* Start Records for the exercise *

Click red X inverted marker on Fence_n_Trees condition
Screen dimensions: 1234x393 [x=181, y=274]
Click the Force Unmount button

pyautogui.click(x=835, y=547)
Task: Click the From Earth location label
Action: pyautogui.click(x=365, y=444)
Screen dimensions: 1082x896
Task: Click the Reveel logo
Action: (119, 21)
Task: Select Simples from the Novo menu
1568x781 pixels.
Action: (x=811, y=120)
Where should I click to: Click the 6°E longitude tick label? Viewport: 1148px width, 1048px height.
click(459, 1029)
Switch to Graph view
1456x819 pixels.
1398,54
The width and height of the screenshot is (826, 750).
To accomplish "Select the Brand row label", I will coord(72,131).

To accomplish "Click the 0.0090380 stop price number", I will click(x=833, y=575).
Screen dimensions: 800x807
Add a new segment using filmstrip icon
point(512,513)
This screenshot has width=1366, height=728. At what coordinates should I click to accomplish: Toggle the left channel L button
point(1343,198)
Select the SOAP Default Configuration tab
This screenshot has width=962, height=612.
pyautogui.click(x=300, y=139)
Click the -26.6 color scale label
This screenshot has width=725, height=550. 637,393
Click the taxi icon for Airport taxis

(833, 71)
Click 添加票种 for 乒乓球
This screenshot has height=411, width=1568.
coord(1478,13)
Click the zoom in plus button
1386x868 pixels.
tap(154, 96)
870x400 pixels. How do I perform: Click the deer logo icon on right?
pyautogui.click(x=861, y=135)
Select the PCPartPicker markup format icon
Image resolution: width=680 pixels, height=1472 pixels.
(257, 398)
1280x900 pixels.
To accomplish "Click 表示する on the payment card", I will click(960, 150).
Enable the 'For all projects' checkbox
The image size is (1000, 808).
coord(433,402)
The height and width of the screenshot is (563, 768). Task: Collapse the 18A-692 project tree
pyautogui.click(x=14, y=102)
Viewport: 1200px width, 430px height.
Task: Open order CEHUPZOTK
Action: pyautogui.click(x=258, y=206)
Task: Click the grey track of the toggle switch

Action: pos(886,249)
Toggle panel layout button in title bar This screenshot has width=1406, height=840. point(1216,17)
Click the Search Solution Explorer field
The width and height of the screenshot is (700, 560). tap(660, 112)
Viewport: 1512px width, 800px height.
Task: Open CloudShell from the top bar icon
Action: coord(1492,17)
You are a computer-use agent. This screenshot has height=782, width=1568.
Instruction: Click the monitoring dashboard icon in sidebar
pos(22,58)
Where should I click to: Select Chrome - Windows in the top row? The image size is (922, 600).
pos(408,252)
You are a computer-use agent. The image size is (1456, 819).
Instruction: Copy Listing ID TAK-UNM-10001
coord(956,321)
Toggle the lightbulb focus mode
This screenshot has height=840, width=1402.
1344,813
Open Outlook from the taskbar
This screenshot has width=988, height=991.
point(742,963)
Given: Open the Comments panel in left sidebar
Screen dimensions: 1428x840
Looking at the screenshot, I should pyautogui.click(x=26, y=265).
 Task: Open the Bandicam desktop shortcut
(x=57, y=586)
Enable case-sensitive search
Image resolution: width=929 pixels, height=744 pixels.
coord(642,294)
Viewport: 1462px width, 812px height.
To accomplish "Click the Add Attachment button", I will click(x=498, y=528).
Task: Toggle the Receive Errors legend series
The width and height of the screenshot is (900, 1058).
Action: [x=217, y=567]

* End Records for the exercise *

## Task details
Present every line of the records above as a Markdown table with the columns Row and Line, giving each line its row number and omitting blank lines.

## Answer in full
| Row | Line |
|---|---|
| 1 | Click red X inverted marker on Fence_n_Trees condition |
| 2 | Screen dimensions: 1234x393 [x=181, y=274] |
| 3 | Click the Force Unmount button |
| 4 | pyautogui.click(x=835, y=547) |
| 5 | Task: Click the From Earth location label |
| 6 | Action: pyautogui.click(x=365, y=444) |
| 7 | Screen dimensions: 1082x896 |
| 8 | Task: Click the Reveel logo |
| 9 | Action: (119, 21) |
| 10 | Task: Select Simples from the Novo menu |
| 11 | 1568x781 pixels. |
| 12 | Action: (x=811, y=120) |
| 13 | Where should I click to: Click the 6°E longitude tick label? Viewport: 1148px width, 1048px height. |
| 14 | click(459, 1029) |
| 15 | Switch to Graph view |
| 16 | 1456x819 pixels. |
| 17 | 1398,54 |
| 18 | The width and height of the screenshot is (826, 750). |
| 19 | To accomplish "Select the Brand row label", I will coord(72,131). |
| 20 | To accomplish "Click the 0.0090380 stop price number", I will click(x=833, y=575). |
| 21 | Screen dimensions: 800x807 |
| 22 | Add a new segment using filmstrip icon |
| 23 | point(512,513) |
| 24 | This screenshot has width=1366, height=728. At what coordinates should I click to accomplish: Toggle the left channel L button |
| 25 | point(1343,198) |
| 26 | Select the SOAP Default Configuration tab |
| 27 | This screenshot has width=962, height=612. |
| 28 | pyautogui.click(x=300, y=139) |
| 29 | Click the -26.6 color scale label |
| 30 | This screenshot has width=725, height=550. 637,393 |
| 31 | Click the taxi icon for Airport taxis |
| 32 | (833, 71) |
| 33 | Click 添加票种 for 乒乓球 |
| 34 | This screenshot has height=411, width=1568. |
| 35 | coord(1478,13) |
| 36 | Click the zoom in plus button |
| 37 | 1386x868 pixels. |
| 38 | tap(154, 96) |
| 39 | 870x400 pixels. How do I perform: Click the deer logo icon on right? |
| 40 | pyautogui.click(x=861, y=135) |
| 41 | Select the PCPartPicker markup format icon |
| 42 | Image resolution: width=680 pixels, height=1472 pixels. |
| 43 | (257, 398) |
| 44 | 1280x900 pixels. |
| 45 | To accomplish "Click 表示する on the payment card", I will click(960, 150). |
| 46 | Enable the 'For all projects' checkbox |
| 47 | The image size is (1000, 808). |
| 48 | coord(433,402) |
| 49 | The height and width of the screenshot is (563, 768). Task: Collapse the 18A-692 project tree |
| 50 | pyautogui.click(x=14, y=102) |
| 51 | Viewport: 1200px width, 430px height. |
| 52 | Task: Open order CEHUPZOTK |
| 53 | Action: pyautogui.click(x=258, y=206) |
| 54 | Task: Click the grey track of the toggle switch |
| 55 | Action: pos(886,249) |
| 56 | Toggle panel layout button in title bar This screenshot has width=1406, height=840. point(1216,17) |
| 57 | Click the Search Solution Explorer field |
| 58 | The width and height of the screenshot is (700, 560). tap(660, 112) |
| 59 | Viewport: 1512px width, 800px height. |
| 60 | Task: Open CloudShell from the top bar icon |
| 61 | Action: coord(1492,17) |
| 62 | You are a computer-use agent. This screenshot has height=782, width=1568. |
| 63 | Instruction: Click the monitoring dashboard icon in sidebar |
| 64 | pos(22,58) |
| 65 | Where should I click to: Select Chrome - Windows in the top row? The image size is (922, 600). |
| 66 | pos(408,252) |
| 67 | You are a computer-use agent. The image size is (1456, 819). |
| 68 | Instruction: Copy Listing ID TAK-UNM-10001 |
| 69 | coord(956,321) |
| 70 | Toggle the lightbulb focus mode |
| 71 | This screenshot has height=840, width=1402. |
| 72 | 1344,813 |
| 73 | Open Outlook from the taskbar |
| 74 | This screenshot has width=988, height=991. |
| 75 | point(742,963) |
| 76 | Given: Open the Comments panel in left sidebar |
| 77 | Screen dimensions: 1428x840 |
| 78 | Looking at the screenshot, I should pyautogui.click(x=26, y=265). |
| 79 |  Task: Open the Bandicam desktop shortcut |
| 80 | (x=57, y=586) |
| 81 | Enable case-sensitive search |
| 82 | Image resolution: width=929 pixels, height=744 pixels. |
| 83 | coord(642,294) |
| 84 | Viewport: 1462px width, 812px height. |
| 85 | To accomplish "Click the Add Attachment button", I will click(x=498, y=528). |
| 86 | Task: Toggle the Receive Errors legend series |
| 87 | The width and height of the screenshot is (900, 1058). |
| 88 | Action: [x=217, y=567] |